Our day began in Chamonix. We took a train up the hill to the Mer de Glace glacier. I had made an agreement with Spencer that we wouldn’t go into the glacier. Frankly, I didn’t even want to descend the long stairs towards it, because I had been so overwhelmed by nature on this trip and just wanted one day of comfort, haha. But when we arrived on the platform, I was fascinated by the story of how the glacier had been receding - and quite rapidly receding, over the last several years.

We started the climb down, down down, passing signs with years along the way. We quickly got into the 20th century, and before we knew it, we were making huge leaps from the years we were born to the years we graduated from high school to the year we got married. And we still had so far to go to get to the bottom.

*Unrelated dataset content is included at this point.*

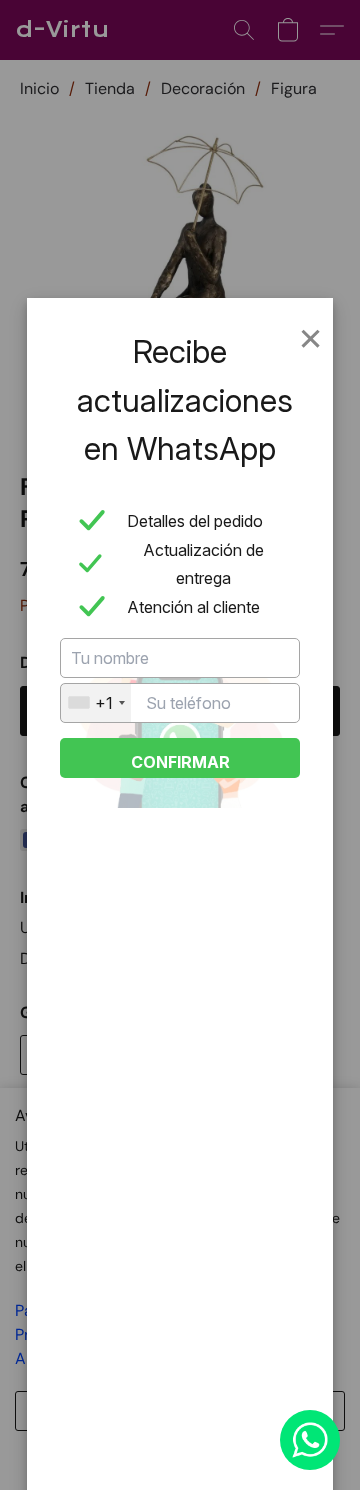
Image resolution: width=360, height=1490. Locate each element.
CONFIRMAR (180, 762)
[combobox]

Global warming is a real threat, but this was one of the first times I was able to see a tangible realization of that threat. This glacier that had been formed over thousands of years was rapidly shrinking because of human action. We are deep into the anthropocene now. This glacier - and the hike towards it - is proof.


And yet, I kept saying to Spencer as we hiked down, “you know I’m not going into the glacier, right?”

“Yes, yes, of course,” he kept replying.


Here’s a picture of me. Standing in the glacier.

Damn it.

I had to go in. I was standing outside the entrance, watching Spencer walk in (“I’ll just be a few minutes,” he said), and I knew that I’d regret it forever if I didn’t go inside. I knew that I’d look back on this moment, telling stories about it to my kids years from now, and I didn’t want to say, “I missed out. That glacier is smaller now, and you can’t even go inside it anymore.” No. That wasn’t going to happen.

I wanted to be brave. I wanted to know more.

And so I did it. I walked inside.

When we were inside the glacier, Spencer said to me, “This is like a time machine. It’s like a massive tool of the universe - water, force, time - that we are witnessing.”

And then he reached out and touched it.

“DON’T TOUCH THE GLACIER,” I shouted, in a whisper not to attract attention.

Ever aware of the fact of time represented in these walls of ice, all of the sudden, as I watched his hand move towards the carved ice, I realized that there was more than just water inside. There is air. Minerals. Maybe even animals. And terrifyingly, what about disease?

I laugh now at the thought, but still don’t know to this day if something like that could survive the time, force, pressure, and temperature of a glacier this old.

Either way, I still made him use hand sanitizer!